** START Data excerpts **
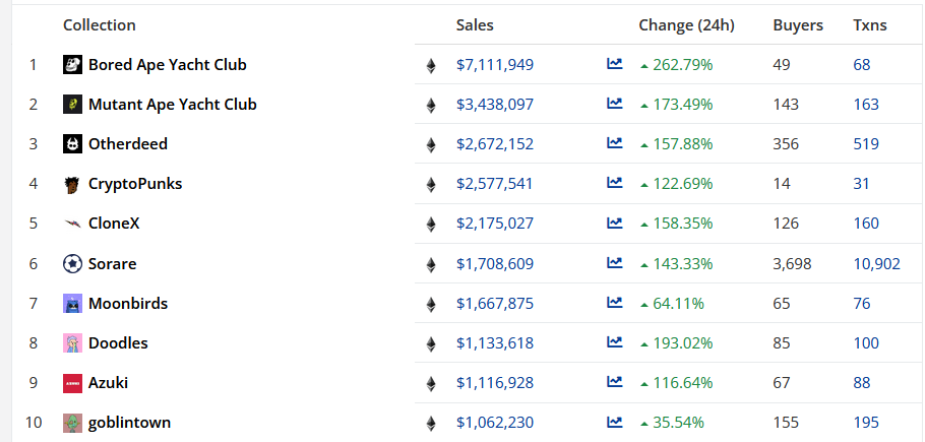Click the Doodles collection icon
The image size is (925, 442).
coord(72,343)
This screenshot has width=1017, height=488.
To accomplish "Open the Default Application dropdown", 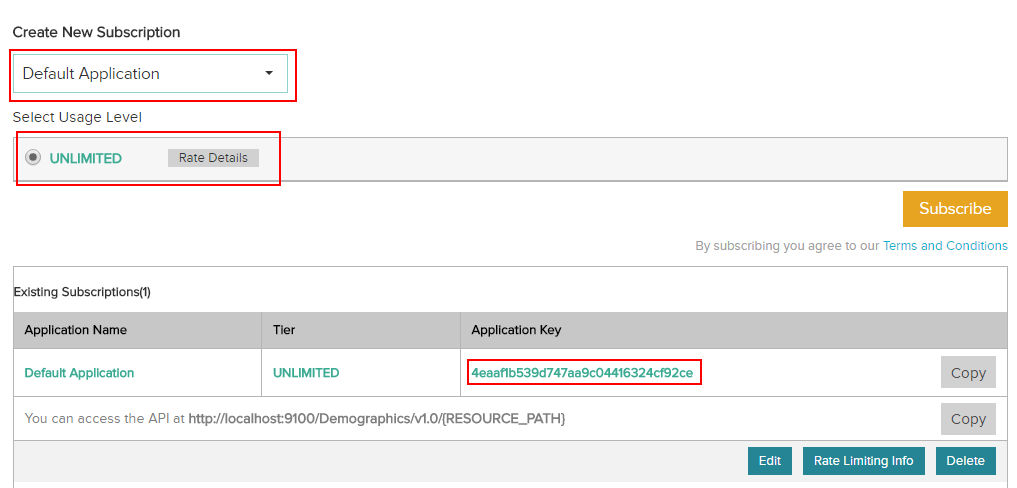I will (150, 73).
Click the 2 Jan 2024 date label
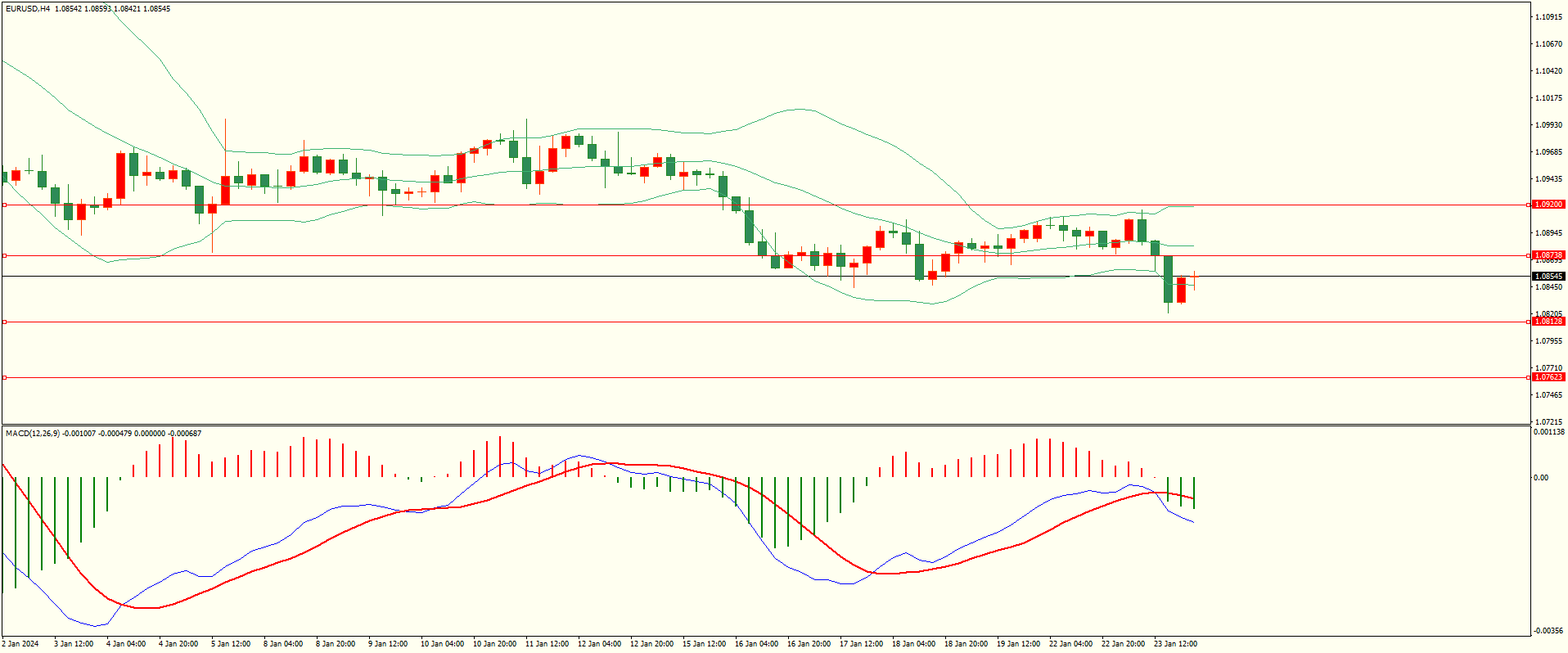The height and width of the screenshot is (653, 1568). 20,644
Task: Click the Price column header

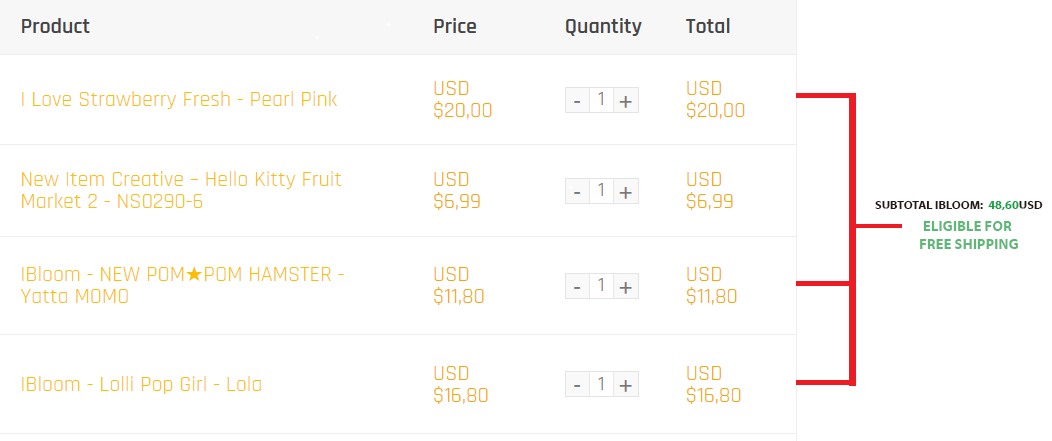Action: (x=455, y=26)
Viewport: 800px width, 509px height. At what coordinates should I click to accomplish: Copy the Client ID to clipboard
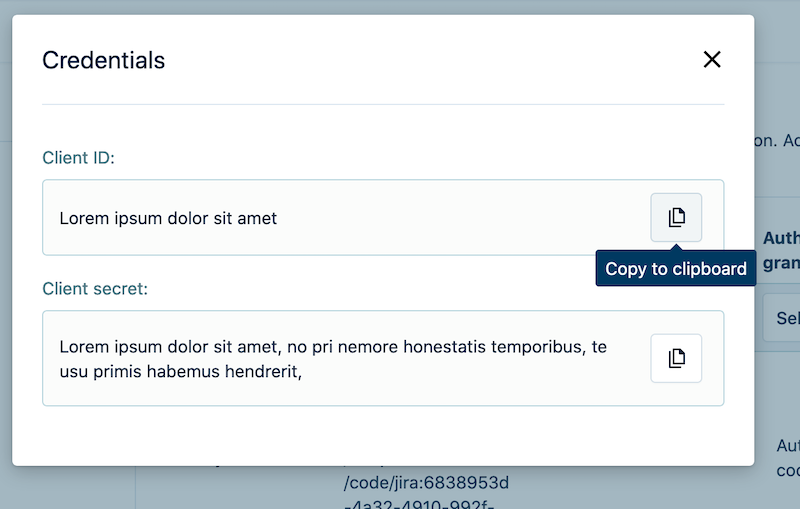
** END Data excerpts **
_Stated task_
Can you transcribe the items word for word, starting at the line that contains "Click the 2 Jan 2024 date label" and continuing through the end of the items, leaving out the pictures?

_Response to the task_
Click the 2 Jan 2024 date label
The height and width of the screenshot is (653, 1568). 20,644
Task: Click the Price column header

Action: (x=455, y=26)
Viewport: 800px width, 509px height. At what coordinates should I click to accomplish: Copy the Client ID to clipboard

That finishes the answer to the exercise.